[Skiboot] skiboot 5.4.0-rc1 tagged

Stewart Smith stewart at linux.vnet.ibm.com
Mon Oct 17 15:40:33 AEDT 2016


Hi all,

I just tagged and pushed skiboot-5.4.0-rc1.

Release notes below:

skiboot-5.4.0-rc1
=================

skiboot-5.4.0-rc1 was released on Monday October 17th 2016. It is the first
release candidate of skiboot 5.4, which will become the new stable release
of skiboot following the 5.3 release, first released August 2nd 2016.

skiboot-5.4.0-rc1 contains all bug fixes as of :ref:`skiboot-5.3.7`
and :ref:`skiboot-5.1.18` (the currently maintained stable releases).

For how the skiboot stable releases work, see :ref:`stable-rules` for details.

The current plan is to release a new release candidate every week until we
feel good about it. The aim is for skiboot-5.4.x to be in op-build v1.13, which
is due by November 23rd 2016.

Over skiboot-5.3, we have the following changes:

New Features
------------
- Initial Trusted Boot support (see :ref:`stb-overview`).
  There are several limitations with this initial release:

    - CAPP partition is not measured correctly
    - Only Nuvoton TPM 2.0 is supported
    - Requires hardware rework on late revision Habanero or Firestone boards
      in order to install TPM.

  - Add i2c Nuvoton TPM 2.0 Driver
  - romcode driver for POWER8 secure ROM
  - See Device tree docs for tpm and ibm,secureboot nodes
  - See main secure and trusted boot documentation.


- Fast reboot for P8

  This makes reboot take an *awful* lot less time, somewhere between four
  and ten times faster than a full IPL. It is currently experimental and not
  enabled by default.
  You can enable the experimental support via nvram option: ::

   # nvram -p ibm,skiboot --update-config experimental-fast-reset=feeling-lucky

  **WARNING**: This has *known* bugs.

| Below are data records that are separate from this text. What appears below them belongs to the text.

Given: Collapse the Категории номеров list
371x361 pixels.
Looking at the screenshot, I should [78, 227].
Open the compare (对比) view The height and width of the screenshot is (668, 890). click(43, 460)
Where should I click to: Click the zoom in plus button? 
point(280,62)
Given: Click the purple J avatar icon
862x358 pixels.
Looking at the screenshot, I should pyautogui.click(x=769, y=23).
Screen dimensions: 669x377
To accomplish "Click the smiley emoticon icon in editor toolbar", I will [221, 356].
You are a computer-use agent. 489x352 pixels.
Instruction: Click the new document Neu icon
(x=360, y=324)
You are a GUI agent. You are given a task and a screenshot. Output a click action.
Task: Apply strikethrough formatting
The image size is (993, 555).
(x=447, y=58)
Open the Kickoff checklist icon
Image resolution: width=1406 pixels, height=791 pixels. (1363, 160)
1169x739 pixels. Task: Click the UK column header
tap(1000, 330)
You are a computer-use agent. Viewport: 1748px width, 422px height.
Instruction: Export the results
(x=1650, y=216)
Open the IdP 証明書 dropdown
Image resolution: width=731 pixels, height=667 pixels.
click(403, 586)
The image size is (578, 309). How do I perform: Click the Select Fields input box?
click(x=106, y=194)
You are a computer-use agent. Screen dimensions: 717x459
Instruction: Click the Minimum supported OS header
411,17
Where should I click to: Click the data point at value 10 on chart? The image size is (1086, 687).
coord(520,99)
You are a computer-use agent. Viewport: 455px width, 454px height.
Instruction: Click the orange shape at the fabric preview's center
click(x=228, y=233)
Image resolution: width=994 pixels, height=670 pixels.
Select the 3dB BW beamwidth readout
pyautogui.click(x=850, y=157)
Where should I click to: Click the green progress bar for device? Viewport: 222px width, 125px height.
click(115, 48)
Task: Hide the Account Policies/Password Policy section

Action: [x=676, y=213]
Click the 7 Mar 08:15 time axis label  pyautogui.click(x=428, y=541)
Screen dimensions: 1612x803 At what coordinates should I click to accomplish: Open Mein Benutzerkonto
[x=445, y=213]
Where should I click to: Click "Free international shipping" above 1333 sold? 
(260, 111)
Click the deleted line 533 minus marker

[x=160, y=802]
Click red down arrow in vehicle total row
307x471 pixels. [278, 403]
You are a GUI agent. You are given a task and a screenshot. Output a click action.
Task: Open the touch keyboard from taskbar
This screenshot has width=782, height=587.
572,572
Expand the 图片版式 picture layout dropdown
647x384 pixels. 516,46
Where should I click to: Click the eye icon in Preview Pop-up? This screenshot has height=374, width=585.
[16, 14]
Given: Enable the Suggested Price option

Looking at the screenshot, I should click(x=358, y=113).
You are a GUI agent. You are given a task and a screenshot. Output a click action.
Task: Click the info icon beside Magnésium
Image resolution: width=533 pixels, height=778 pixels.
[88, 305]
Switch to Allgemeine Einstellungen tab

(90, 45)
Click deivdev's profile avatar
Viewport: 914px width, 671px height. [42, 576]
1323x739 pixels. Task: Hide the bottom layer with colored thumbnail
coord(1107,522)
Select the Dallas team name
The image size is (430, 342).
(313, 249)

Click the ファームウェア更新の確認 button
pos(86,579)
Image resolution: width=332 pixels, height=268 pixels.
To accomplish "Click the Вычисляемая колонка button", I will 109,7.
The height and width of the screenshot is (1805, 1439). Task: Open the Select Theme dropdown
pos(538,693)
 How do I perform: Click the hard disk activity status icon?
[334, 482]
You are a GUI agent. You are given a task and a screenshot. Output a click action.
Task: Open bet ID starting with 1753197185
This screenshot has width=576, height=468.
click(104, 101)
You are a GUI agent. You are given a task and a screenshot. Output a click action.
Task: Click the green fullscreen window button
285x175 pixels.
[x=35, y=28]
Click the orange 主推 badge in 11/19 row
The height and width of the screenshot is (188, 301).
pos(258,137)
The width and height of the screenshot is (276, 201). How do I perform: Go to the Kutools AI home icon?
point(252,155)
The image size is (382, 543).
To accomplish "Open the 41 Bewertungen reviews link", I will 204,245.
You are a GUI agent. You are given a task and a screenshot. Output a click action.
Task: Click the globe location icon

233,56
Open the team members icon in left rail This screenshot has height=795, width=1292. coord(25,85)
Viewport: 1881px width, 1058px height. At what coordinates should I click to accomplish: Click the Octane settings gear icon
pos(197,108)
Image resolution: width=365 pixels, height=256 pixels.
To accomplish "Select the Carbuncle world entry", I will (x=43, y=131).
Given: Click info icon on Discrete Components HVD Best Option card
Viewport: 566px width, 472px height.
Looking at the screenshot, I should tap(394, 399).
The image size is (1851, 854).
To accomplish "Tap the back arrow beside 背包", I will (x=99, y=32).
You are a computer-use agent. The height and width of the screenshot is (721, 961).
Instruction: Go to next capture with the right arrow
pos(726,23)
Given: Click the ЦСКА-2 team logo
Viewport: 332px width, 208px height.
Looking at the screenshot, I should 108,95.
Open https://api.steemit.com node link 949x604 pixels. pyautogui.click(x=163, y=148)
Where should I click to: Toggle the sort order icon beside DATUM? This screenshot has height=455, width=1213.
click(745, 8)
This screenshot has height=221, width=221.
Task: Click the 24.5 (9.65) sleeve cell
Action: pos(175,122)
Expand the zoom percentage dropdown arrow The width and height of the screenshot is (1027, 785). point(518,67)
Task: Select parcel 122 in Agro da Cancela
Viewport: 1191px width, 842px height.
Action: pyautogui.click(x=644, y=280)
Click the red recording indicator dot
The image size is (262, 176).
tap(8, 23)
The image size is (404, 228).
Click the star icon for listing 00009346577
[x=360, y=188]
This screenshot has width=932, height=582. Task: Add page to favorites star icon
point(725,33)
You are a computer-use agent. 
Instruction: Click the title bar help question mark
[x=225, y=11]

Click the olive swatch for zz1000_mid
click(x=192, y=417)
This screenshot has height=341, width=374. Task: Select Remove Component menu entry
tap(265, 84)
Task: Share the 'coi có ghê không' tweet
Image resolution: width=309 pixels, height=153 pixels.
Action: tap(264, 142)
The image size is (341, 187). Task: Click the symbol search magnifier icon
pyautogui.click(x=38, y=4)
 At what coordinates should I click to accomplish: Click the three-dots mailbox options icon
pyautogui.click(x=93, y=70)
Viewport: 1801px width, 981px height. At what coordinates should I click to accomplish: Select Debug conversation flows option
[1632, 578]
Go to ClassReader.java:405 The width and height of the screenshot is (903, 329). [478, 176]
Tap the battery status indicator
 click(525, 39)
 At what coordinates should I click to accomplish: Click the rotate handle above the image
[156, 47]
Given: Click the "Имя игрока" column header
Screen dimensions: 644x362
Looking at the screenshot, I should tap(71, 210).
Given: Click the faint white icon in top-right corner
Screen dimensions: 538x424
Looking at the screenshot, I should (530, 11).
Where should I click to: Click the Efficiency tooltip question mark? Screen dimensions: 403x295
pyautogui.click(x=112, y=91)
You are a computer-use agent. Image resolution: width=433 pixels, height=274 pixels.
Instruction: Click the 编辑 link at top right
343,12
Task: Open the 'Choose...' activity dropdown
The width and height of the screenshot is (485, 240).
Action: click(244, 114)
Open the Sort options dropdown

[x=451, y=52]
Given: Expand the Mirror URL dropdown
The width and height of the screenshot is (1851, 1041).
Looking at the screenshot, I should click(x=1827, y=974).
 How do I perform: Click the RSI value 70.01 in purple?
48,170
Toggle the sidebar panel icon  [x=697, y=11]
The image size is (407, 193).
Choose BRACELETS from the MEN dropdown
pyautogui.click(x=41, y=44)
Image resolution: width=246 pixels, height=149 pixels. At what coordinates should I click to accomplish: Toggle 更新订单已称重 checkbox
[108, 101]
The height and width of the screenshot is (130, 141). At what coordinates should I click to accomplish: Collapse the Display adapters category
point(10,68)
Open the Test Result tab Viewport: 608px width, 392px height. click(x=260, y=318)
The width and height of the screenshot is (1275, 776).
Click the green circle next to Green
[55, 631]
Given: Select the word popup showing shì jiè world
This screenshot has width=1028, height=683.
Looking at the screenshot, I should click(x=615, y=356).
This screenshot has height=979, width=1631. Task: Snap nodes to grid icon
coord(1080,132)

For example, if you have used a device
  in CAPI mode, we will currently *NOT* reset it back to plain PCI. There
  are also some known issues in most simulators.

- Support ``ibm,skiboot`` NVRAM partition with skiboot configuration options.

  - These should generally only be used if you either completely know what
    you are doing or need to work around a skiboot bug. They are **not**
    intended for end users.
  - Add support for supplying the kernel boot arguments from the ``bootargs``
    configuration string in the ``ibm,skiboot`` NVRAM partition.
  - Enabling the experimental fast reset feature is done via this method.

- Add support for nap mode on P8 while in skiboot

  - While nap has been exposed to the Operating System since day 1, we have
    not utilized low power states when in skiboot itself, leading to higher
    power consumption during boot.
    We only enable the functionality after the 0x100 vector has been
    patched, and we disable it before transferring control to Linux.

- libflash: add 128MB MX66L1G45G part

- Pointer validation of OPAL API call arguments.

  - If the kernel called an OPAL API with vmalloc'd address
    or any other address range in real mode, we would hit
    a problem with aliasing. Since the top 4 bits are ignored
    in real mode, pointers from 0xc.. and 0xd.. (and other ranges)
    could collide and lead to hard to solve bugs. This patch
    adds the infrastructure for pointer validation and a simple
    test case for testing the API
  - The checks validate pointers sent in using ``opal_addr_valid()``

Documentation
-------------

There have been a number of documentation fixes this release. Most prominent
is the switch to Sphinx (from the Python project) and ReStructured Text (RST)
as the documentation format. RST and Sphinx enable both production of pretty
documentation in HTML and PDF formats while remaining readable in their raw
form to those with no knowledge of RST.

You can build a HTML site by doing the following: ::

 cd doc/
 make html

As always, documentation patches are very, *very* welcome as we attempt to
document the OPAL API, the device tree bindings and important parts of
OPAL internals.

We would like the Device Tree documentation to follow the style that can be
included in the Device Tree Specification.


General
-------
- Make console-log time more readable: seconds rather than timebase
  Log format is now ``[SECONDS.(tb%512000000),LEVEL]``

- Flash (PNOR) code improvements

  - flash: Make size 64 bit safe
    This makes the size of flash 64 bit safe so that we can have flash
    devices greater than 4GB. This is especially useful for mambo disks
    passed through to Linux.
  - core/flash.c: load actual partition size
    We are downloading 0x20000 bytes from PNOR for CAPP, but currently the
    CAPP lid is only 40K.
  - flash: Rework error paths and messages for multiple flash controllers
    Now that we have mambo bogusdisk flash, we can have many flash chips.
    This is resulting in some confusing output messages.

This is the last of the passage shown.